Curso
Have this cheat sheet at your fingertips
Download PDFWhy use AI to write SQL?
SQL (“structured query language”) is the standard programming language for analyzing data in databases. Using AI to write SQL speeds up analyses, reduces errors, and lets analysts focus on insight rather than syntax.
Dataset
We’ll use data from the “A Song of Fire and Ice” book series, stored as the table asoiaf_books.
|
position_in_series |
title |
pages |
release_date |
era |
|
1 |
A Game of Thrones |
694 |
1996-08-06 |
1990s |
|
2 |
A Clash of Kings |
768 |
1998-11-16 |
1990s |
|
3 |
A Storm of Swords |
973 |
2000-08-08 |
2000s |
|
4 |
A Feast for Crows |
753 |
2005-10-17 |
2000s |
|
5 |
A Dance with Dragons |
1016 |
2011-07-12 |
2010s |
|
6 |
The Winds of Winter |
NULL |
NULL |
Unreleased |
|
7 |
A Dream of Spring |
NULL |
NULL |
Unreleased |
Principles of Good SQL Prompting
1. State the goal clearly
Clearly describe the question you want answered so the AI understands why the query is being written.
Bad:
Write a SQL query about the books.
Good:
Find the average number of pages for books that have been released.
2. Provide database context
Tell the AI which table and columns to use so it doesn’t have to guess.
Bad:
Show me all the books sorted by release date.
Good:
Using the asoiaf_books table with columns title and release_date, return all book titles sorted by release date.

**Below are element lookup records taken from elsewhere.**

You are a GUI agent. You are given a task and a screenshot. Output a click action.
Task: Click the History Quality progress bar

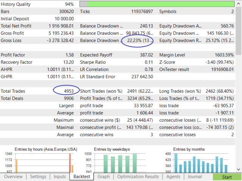[x=157, y=4]
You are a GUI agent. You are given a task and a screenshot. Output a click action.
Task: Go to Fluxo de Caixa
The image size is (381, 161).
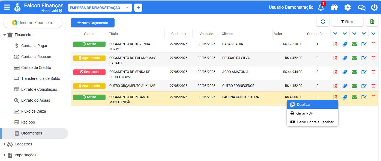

3. Specify the SQL dialect
Different databases have different syntax; some AI tools may require you to name the SQL dialect.
Bad:
Write SQL to get the longest book.
Good:
Write a PostgreSQL query to return the title and page count of the longest book in asoiaf_books.
4. Define assumptions explicitly
Make implicit rules explicit so the AI handles the data the way you expect.
Bad:
Count how many books have been released.
Good:
Count how many books have been released, treating books with NULL release_date as unreleased.
5. Describe the desired output
Specify exactly what columns, sorting, or aggregation you want in the final result.
Bad:
Find books after the year 2000.
Good:
Return title and release_date for books released after 2000, sorted by release date ascending.
6. Include edge cases
Call out missing values or unusual data so the query behaves correctly.
Bad:
Find the average number of pages.
Good:
Find the average number of pages, excluding books where pages is NULL.
7. Constrain the solution
Adding constraints helps the AI produce simpler, more appropriate SQL.
Bad:
Get the most recent book.
Good:
Using a single SELECT statement and no subqueries, return the most recently released book byased on release_date.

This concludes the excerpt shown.